The $n$ dimensional analogue of the Gauss circle problem is to find the size of the intersection between the lattice $\mathbb{Z}^n$ and the $n$ dimensional sphere of radius $R$. That is, the size of the set
$$ S(n, R) = \{x = (x_1, \dots, x_n) \in \mathbb{Z}^n\, \colon\, \lVert x \rVert^2 \leq R^2 \}. $$
A comprehensive survey is given in [KKN] and the special case where $R = \Theta(n^{1/2})$ is examined in [MO].

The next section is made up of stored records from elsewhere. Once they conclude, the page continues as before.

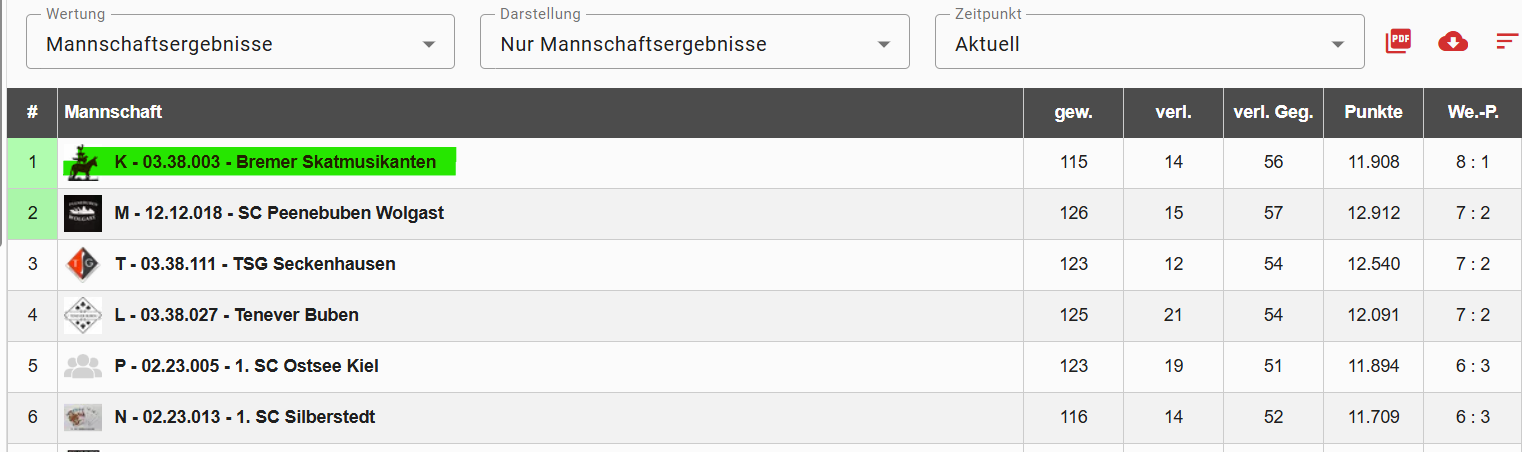The height and width of the screenshot is (452, 1522).
Task: Click the red cloud download icon
Action: coord(1452,41)
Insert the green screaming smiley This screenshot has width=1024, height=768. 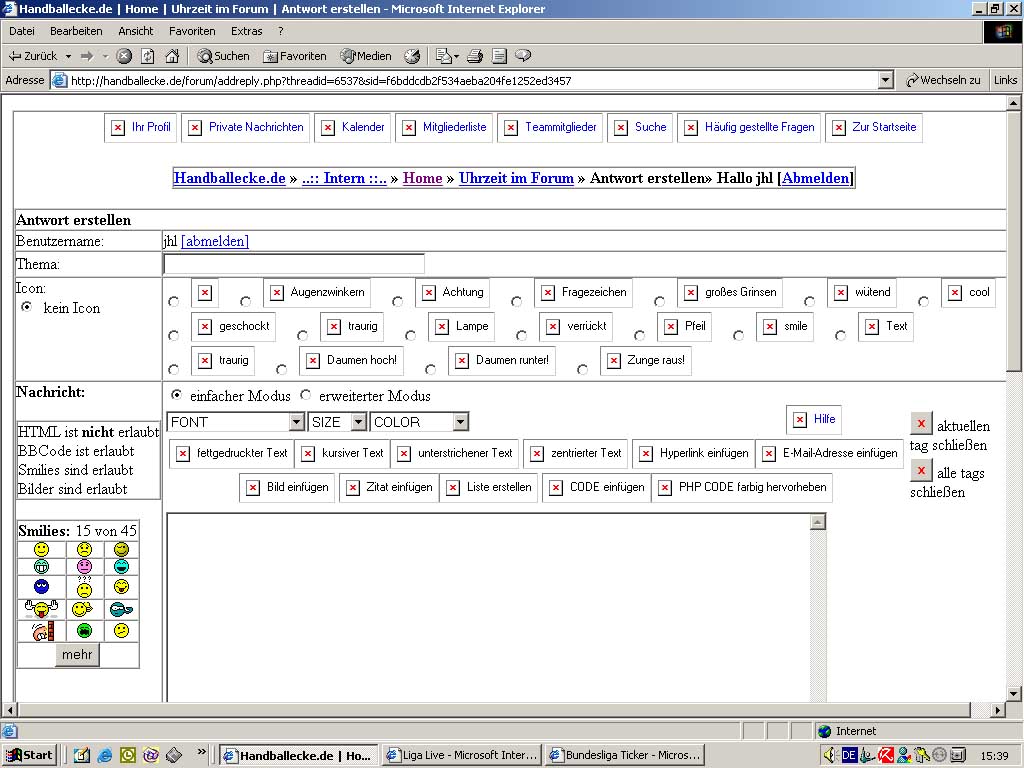[84, 630]
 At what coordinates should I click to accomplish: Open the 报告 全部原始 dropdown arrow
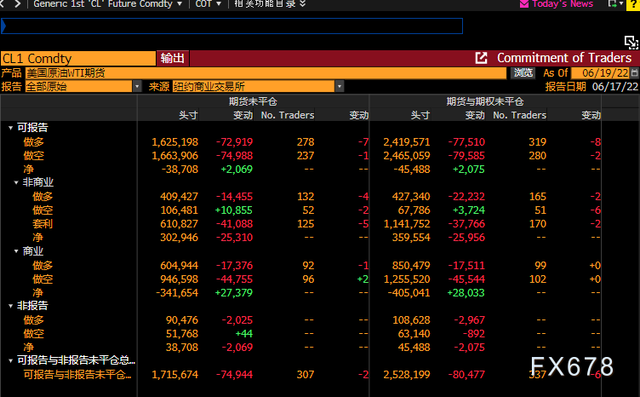(x=137, y=86)
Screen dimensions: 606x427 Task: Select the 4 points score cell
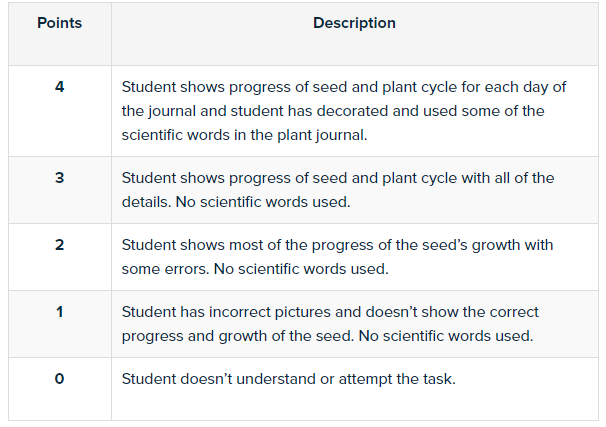point(59,87)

For $n \geq 5$ the asymptotic behaviour is well understood, see e.g. page 8 of [KKN]. Translated into the language of the above, we have
$$ \lvert S(n, R)\rvert = \frac{\pi^{n/2}}{\Gamma(1 + n/2)} \cdot R^n + \Theta(R^{n - 2}). $$
Both [MO] and this mathoverflow question suggest that provided $R = \Omega(n^{1/2 + \varepsilon})$ for some $\varepsilon > 0$ then the error term does not dominate in the above equation. Therefore the size of the set is asymptotically the volume of the sphere.

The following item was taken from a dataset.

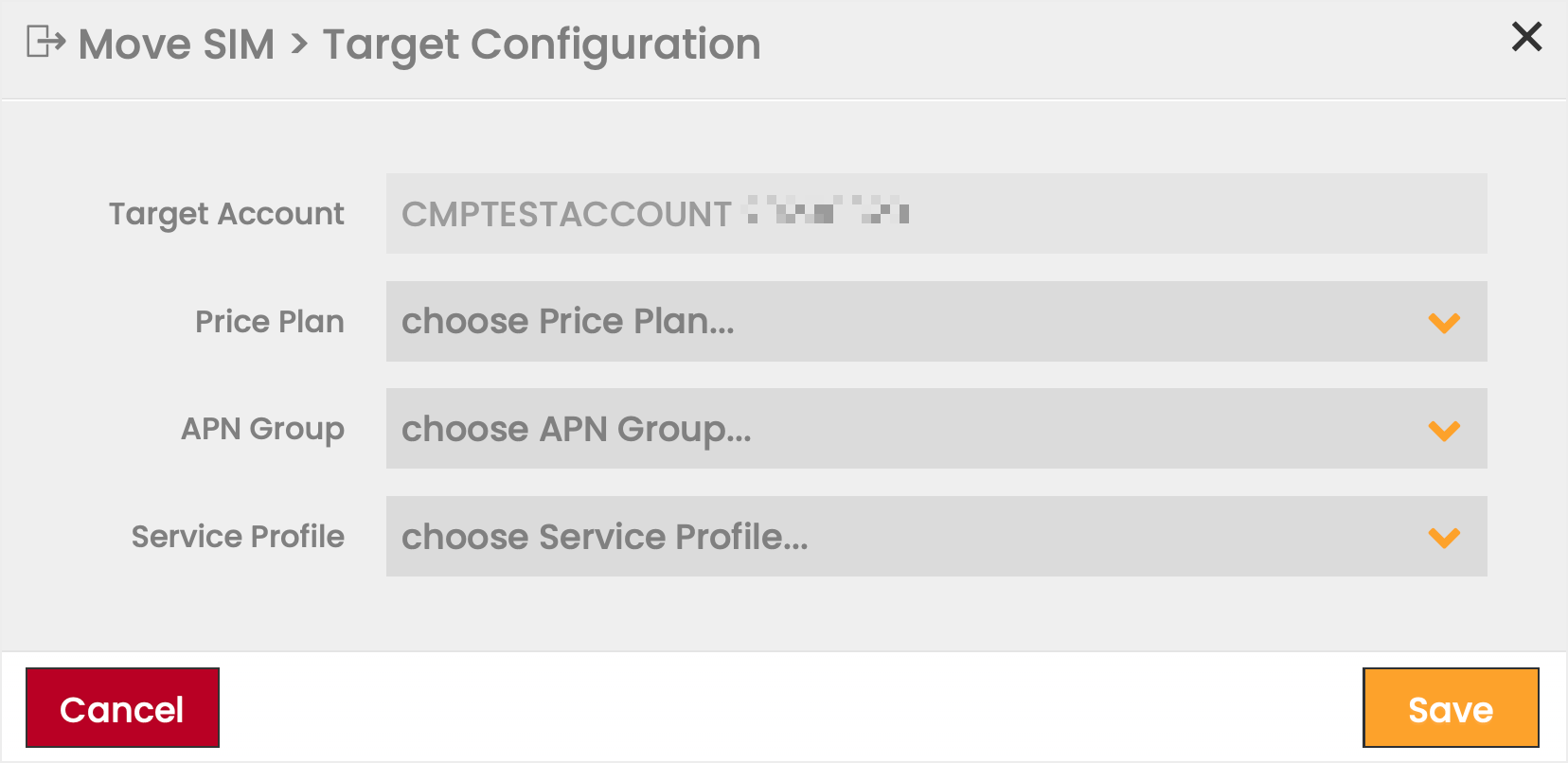Click the 'choose Service Profile...' placeholder text
1568x763 pixels.
(x=605, y=537)
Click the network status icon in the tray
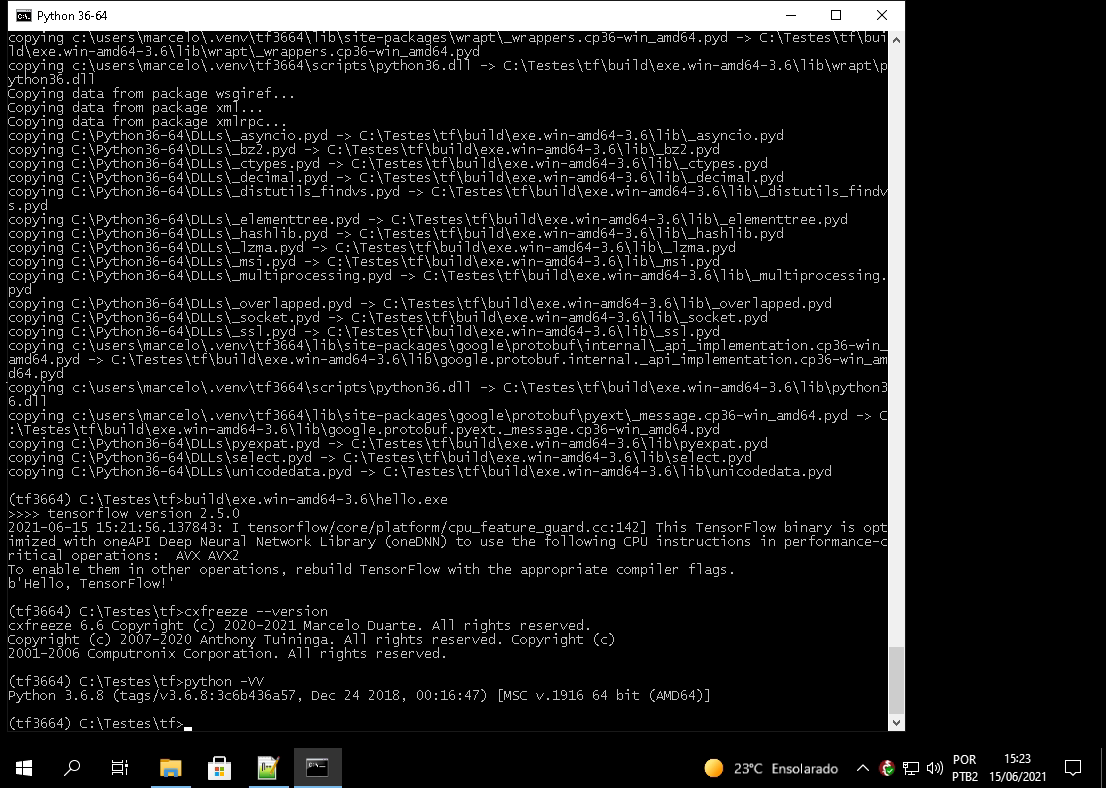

If we specialise to even $n$ for ease, say $n = 2m$, then we can simplify the above to
$$ \lvert S(n, R)\rvert = \frac{\pi^{m}}{m!} \cdot R^{2m} + \Theta(R^{2m - 2}). $$
We set $R = n/2 = m$, so $R = \Omega(n^{1/2 + \varepsilon})$ and use Stirling's approximation in the form $m! \sim \sqrt{2\pi m} {(m/e)}^m$ to find
$$ \lvert S(n, R)\rvert = \frac{\pi^m e^m m^m}{\sqrt{2\pi m}} + \Theta(m^{2m - 2}). $$
Here the error term dominates so it seems we cannot just take the volume of the sphere as an asymptotic estimate, even though it was suggested for this regime we can.
I suspect I am just making an elementary mistake, but I have been puzzled by this for a while now; any help?